Sekarang Echa, Ravindra, Arqian, Rayden, dan Bastian masih senantiasa duduk anteng di atas motor mereka masing-masing dengan pandangan menonton orang-orang di sana yang masih bertanding.
“Kalian pada nggak mau ikut?” Pertanyaan Echa ini membuat keempat sahabatnya jadi mengalihkan atensi ke arah dirinya.
Ravindra mengangkat bahu acuh, “lagi males.”
“Sama,” sahut Arqian, Rayden, dan Bastian kompak.
“Ya udah, berarti gue aja yang ikut. Gue lagi nggak males, kok.”
“Nggak, ya, apaan lo?”
“Bolehkan? Oke, boleh, thank you.” Echa menggerak-gerakkan kepalanya ke kanan dan ke kiri secara berulang dengan senyuman di wajahnya.
“Dih, tanya sendiri jawab sendiri. Stres lo, hah?”
“Lho, iya. Guekan udah lama stres semenjak sahabatan sama kalian,” balas Echa santai, tapi mampu membuat keempat sahabatnya jadi menatapnya kesal.

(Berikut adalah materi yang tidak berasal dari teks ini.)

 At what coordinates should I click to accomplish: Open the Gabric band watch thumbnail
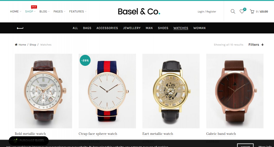pyautogui.click(x=235, y=91)
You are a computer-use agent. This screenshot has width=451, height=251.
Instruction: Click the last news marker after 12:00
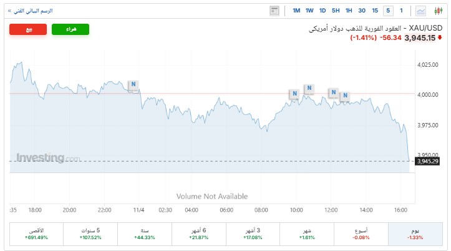pos(344,96)
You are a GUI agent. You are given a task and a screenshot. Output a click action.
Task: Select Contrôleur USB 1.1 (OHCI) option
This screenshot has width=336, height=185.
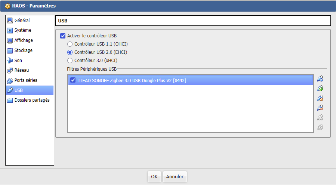tap(70, 44)
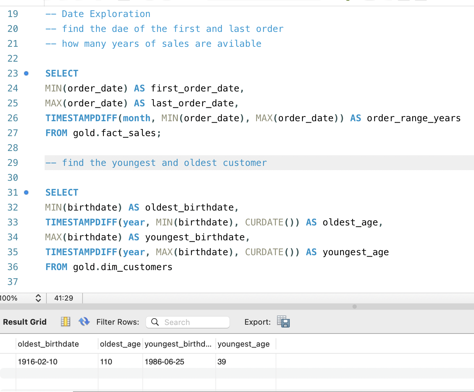
Task: Click the youngest_age column header
Action: tap(244, 344)
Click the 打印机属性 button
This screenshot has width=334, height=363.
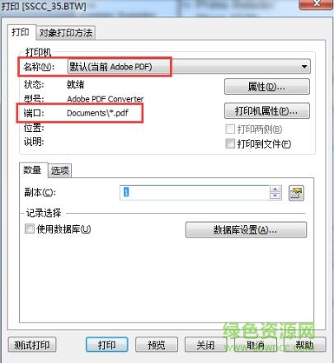tap(267, 111)
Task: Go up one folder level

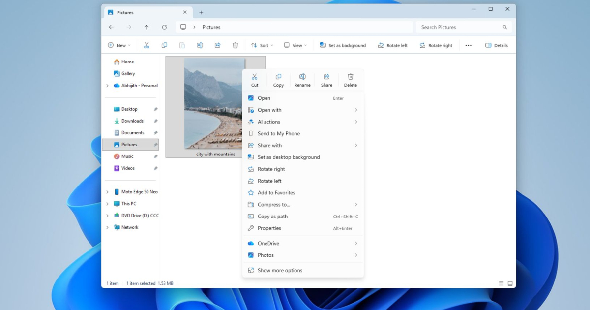Action: (147, 27)
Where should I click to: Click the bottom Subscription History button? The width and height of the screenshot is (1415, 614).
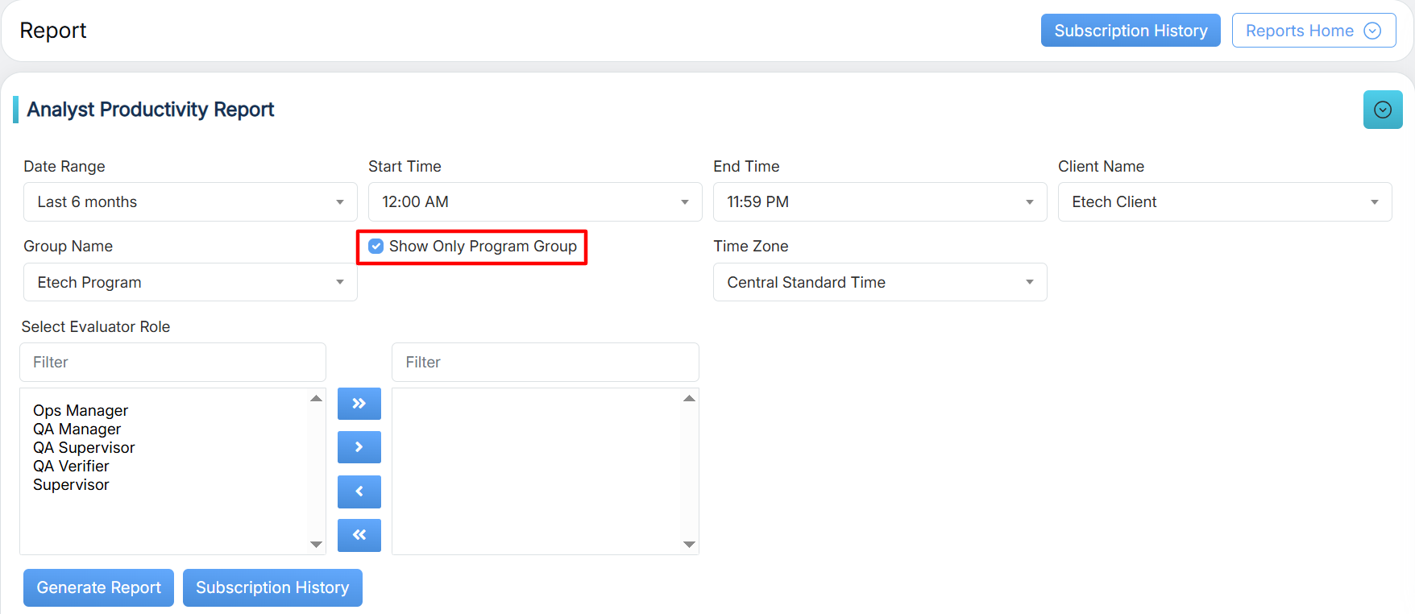[272, 588]
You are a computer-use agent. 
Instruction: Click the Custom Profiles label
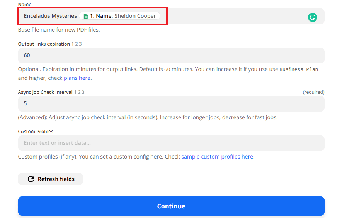36,132
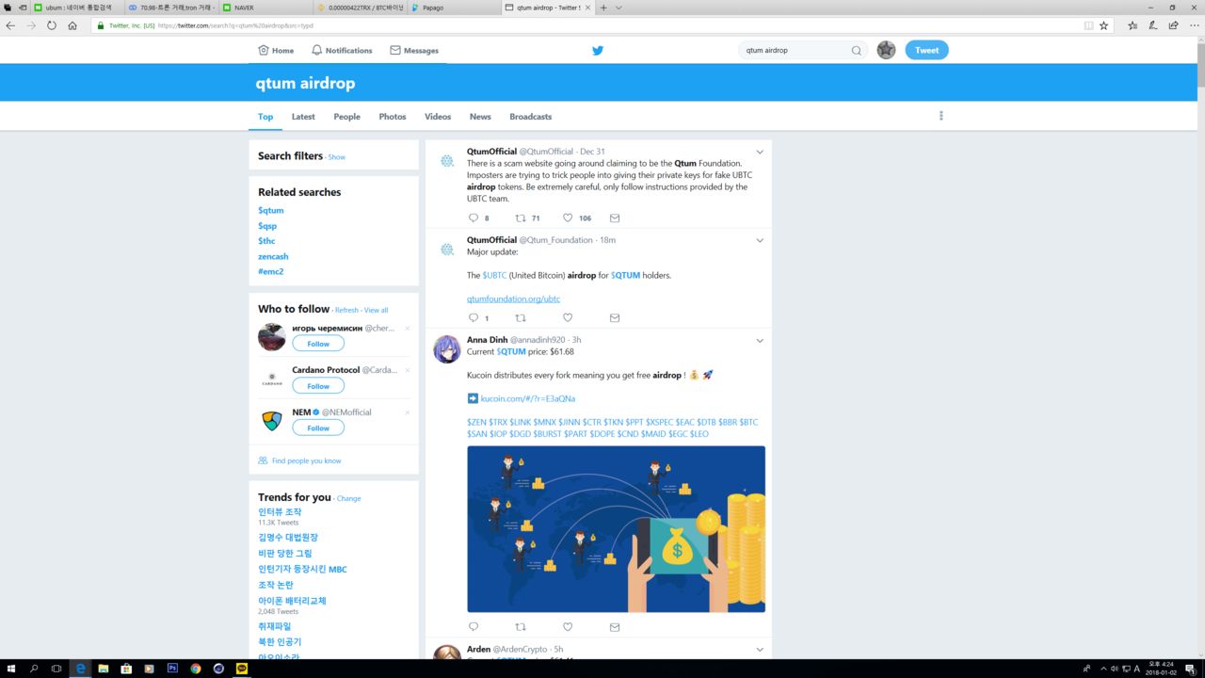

“Kan tadi niatnya nonton doang, kenapa jadi mau ikut balapan, sih?” Kini suara dengan nada kesal yang keluar dari mulut Ravindra, tak lupa dengan kernyitan di dahinya tak setuju.
“Bolehlah, Ji, udah lama juga gue nggak balapan.” Echa yang tau Ravindra sedang kesal mengecup pipi kiri pemuda itu yang kini duduk di atas motor bersebelahan dengan motornya sekilas, bermaksud untuk membujuk.
Arqian, Rayden, dan Bastian berdecak kompak. Kemudian Bastian membuka suara dengan muka cemberutnya, “Aji doang nih yang dicium, gue kagak? Parah lo, pilih kasih.”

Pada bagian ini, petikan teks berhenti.